[Source material]
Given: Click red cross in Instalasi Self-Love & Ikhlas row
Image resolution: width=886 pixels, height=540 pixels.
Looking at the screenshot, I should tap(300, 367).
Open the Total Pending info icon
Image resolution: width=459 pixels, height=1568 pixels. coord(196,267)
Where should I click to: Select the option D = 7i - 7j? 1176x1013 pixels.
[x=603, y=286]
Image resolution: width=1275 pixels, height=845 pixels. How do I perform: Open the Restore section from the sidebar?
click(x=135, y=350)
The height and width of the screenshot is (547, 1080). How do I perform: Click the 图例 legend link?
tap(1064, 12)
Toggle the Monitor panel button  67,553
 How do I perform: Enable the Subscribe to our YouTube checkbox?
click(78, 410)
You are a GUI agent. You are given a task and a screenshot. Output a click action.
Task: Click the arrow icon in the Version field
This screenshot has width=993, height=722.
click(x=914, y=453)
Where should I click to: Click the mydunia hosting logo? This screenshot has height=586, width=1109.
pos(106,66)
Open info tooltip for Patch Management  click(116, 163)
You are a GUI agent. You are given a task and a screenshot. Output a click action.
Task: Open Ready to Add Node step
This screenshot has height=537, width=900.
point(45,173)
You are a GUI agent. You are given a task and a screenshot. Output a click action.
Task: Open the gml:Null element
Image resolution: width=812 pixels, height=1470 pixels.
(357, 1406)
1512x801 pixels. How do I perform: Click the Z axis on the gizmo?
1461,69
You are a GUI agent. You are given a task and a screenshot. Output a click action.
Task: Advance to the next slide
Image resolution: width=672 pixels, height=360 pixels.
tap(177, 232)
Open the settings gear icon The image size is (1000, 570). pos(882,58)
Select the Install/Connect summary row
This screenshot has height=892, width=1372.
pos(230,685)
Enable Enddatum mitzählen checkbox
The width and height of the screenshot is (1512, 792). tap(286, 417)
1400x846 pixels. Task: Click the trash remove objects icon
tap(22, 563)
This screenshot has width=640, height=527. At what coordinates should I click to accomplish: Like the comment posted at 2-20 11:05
[/Source material]
◆ Problem details ◆
What this exercise asks for is an exact copy of all the records.

◆ Response ◆
Given: Click red cross in Instalasi Self-Love & Ikhlas row
Image resolution: width=886 pixels, height=540 pixels.
Looking at the screenshot, I should tap(300, 367).
Open the Total Pending info icon
Image resolution: width=459 pixels, height=1568 pixels. coord(196,267)
Where should I click to: Select the option D = 7i - 7j? 1176x1013 pixels.
[x=603, y=286]
Image resolution: width=1275 pixels, height=845 pixels. How do I perform: Open the Restore section from the sidebar?
click(x=135, y=350)
The height and width of the screenshot is (547, 1080). How do I perform: Click the 图例 legend link?
tap(1064, 12)
Toggle the Monitor panel button  67,553
 How do I perform: Enable the Subscribe to our YouTube checkbox?
click(78, 410)
You are a GUI agent. You are given a task and a screenshot. Output a click action.
Task: Click the arrow icon in the Version field
This screenshot has width=993, height=722.
click(x=914, y=453)
Where should I click to: Click the mydunia hosting logo? This screenshot has height=586, width=1109.
pos(106,66)
Open info tooltip for Patch Management  click(116, 163)
You are a GUI agent. You are given a task and a screenshot. Output a click action.
Task: Open Ready to Add Node step
This screenshot has height=537, width=900.
point(45,173)
You are a GUI agent. You are given a task and a screenshot. Output a click action.
Task: Open the gml:Null element
Image resolution: width=812 pixels, height=1470 pixels.
(357, 1406)
1512x801 pixels. How do I perform: Click the Z axis on the gizmo?
1461,69
You are a GUI agent. You are given a task and a screenshot. Output a click action.
Task: Advance to the next slide
Image resolution: width=672 pixels, height=360 pixels.
tap(177, 232)
Open the settings gear icon The image size is (1000, 570). pos(882,58)
Select the Install/Connect summary row
This screenshot has height=892, width=1372.
pos(230,685)
Enable Enddatum mitzählen checkbox
The width and height of the screenshot is (1512, 792). tap(286, 417)
1400x846 pixels. Task: Click the trash remove objects icon
tap(22, 563)
This screenshot has width=640, height=527. At what coordinates should I click to accomplish: Like the comment posted at 2-20 11:05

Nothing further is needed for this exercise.